Main question:
If I read in a paper that a particular dataset's best fit is lognormal with $\mu=7.7$ and $\sigma=1.9$, what is the location, scale, and shape parameter of the lognormal?
Side questions:
Is the scale parameter $e^\mu$ or $\sigma$? I see different statements in different reference literature.
Is $\mu$ given in the paper equal to the mean of the transformed normal or to some new transformed $\mu$?
Naturally I can't speak authoritatively about any unreferenced papers you (don't) cite, but you appear to be encountering common conventions, apart from one mistake.
You are being given location and scale on the back-transformed (logged) scale; things are simplest on that scale as the equivalent normal has
Mean, median and mode identical at $\mu$.
A statistically natural scale parameter, namely the standard deviation of logged values $\sigma$.
Simple shape properties, those of the normal.
When the distribution is exponentiated to become lognormal, mean, median and mode now differ. $e^\mu$ is the median, so cannot be regarded as a scale parameter. But the mean and mode and variance all depend on both $\mu$ and $\sigma$. Skewness and kurtosis depend on $\sigma$, so to the best of my knowledge there is no reason to seek or to quote a shape parameter, shape being determined by $\sigma$.

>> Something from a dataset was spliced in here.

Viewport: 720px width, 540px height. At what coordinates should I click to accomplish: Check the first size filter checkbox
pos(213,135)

http://en.wikipedia.org/wiki/Lognormal is useful. (The entries on distributions in Wikipedia seem of higher quality than some of the other statistical content.)

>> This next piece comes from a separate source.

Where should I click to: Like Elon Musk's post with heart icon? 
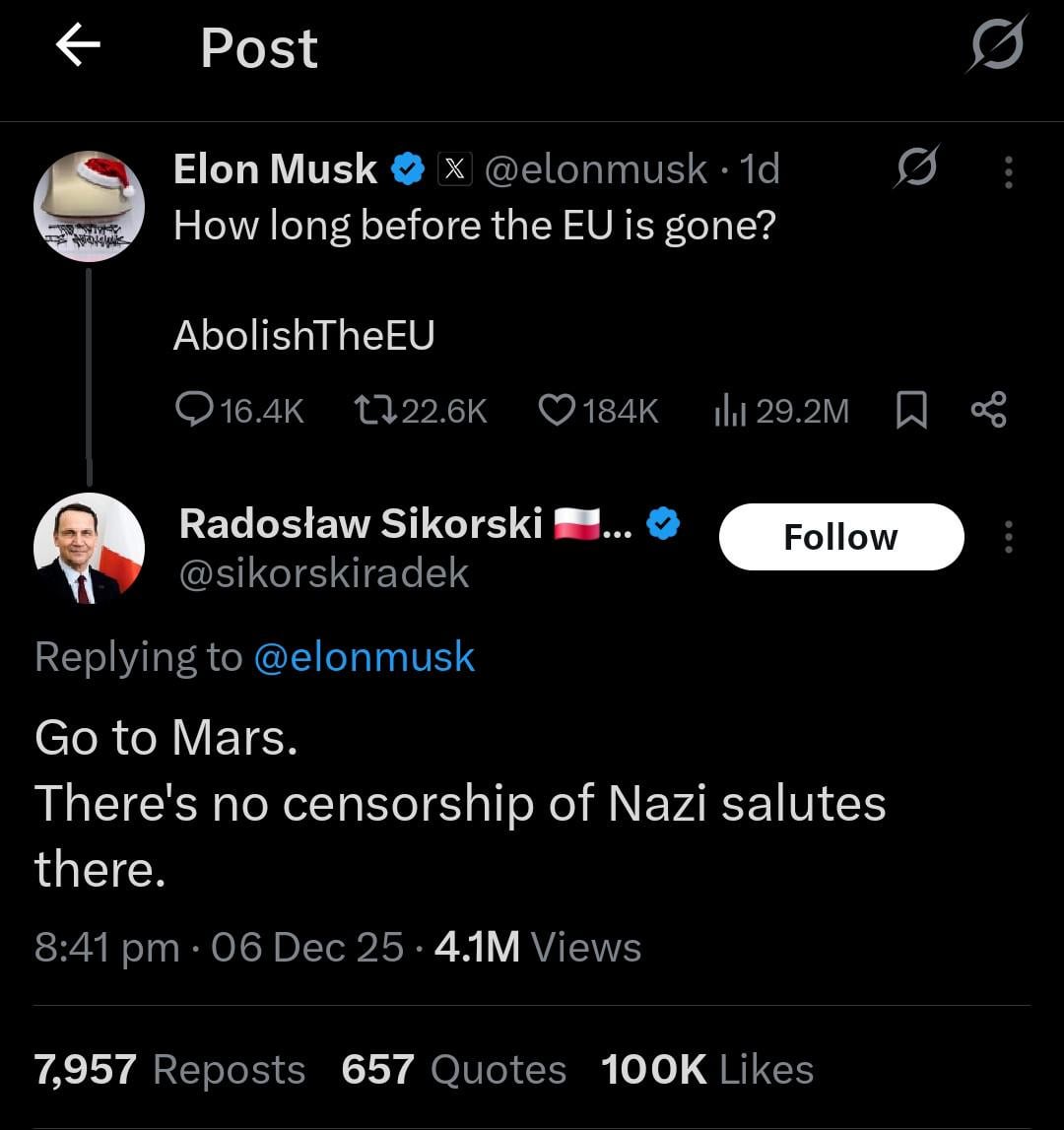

(The usual terminology of lognormal is entrenched, but it is, I suggest, backwards. A lognormal is an exponentiated normal. Perhaps "expnormal" sounded too ugly, but I guess "lognormal" sounded ugly when introduced. It is also true, naturally, that a lognormal is defined by the fact that if you take logarithms, you get a normal, but it seems more fundamental to define a distribution by how it is generated, not by how you should want to transform it.)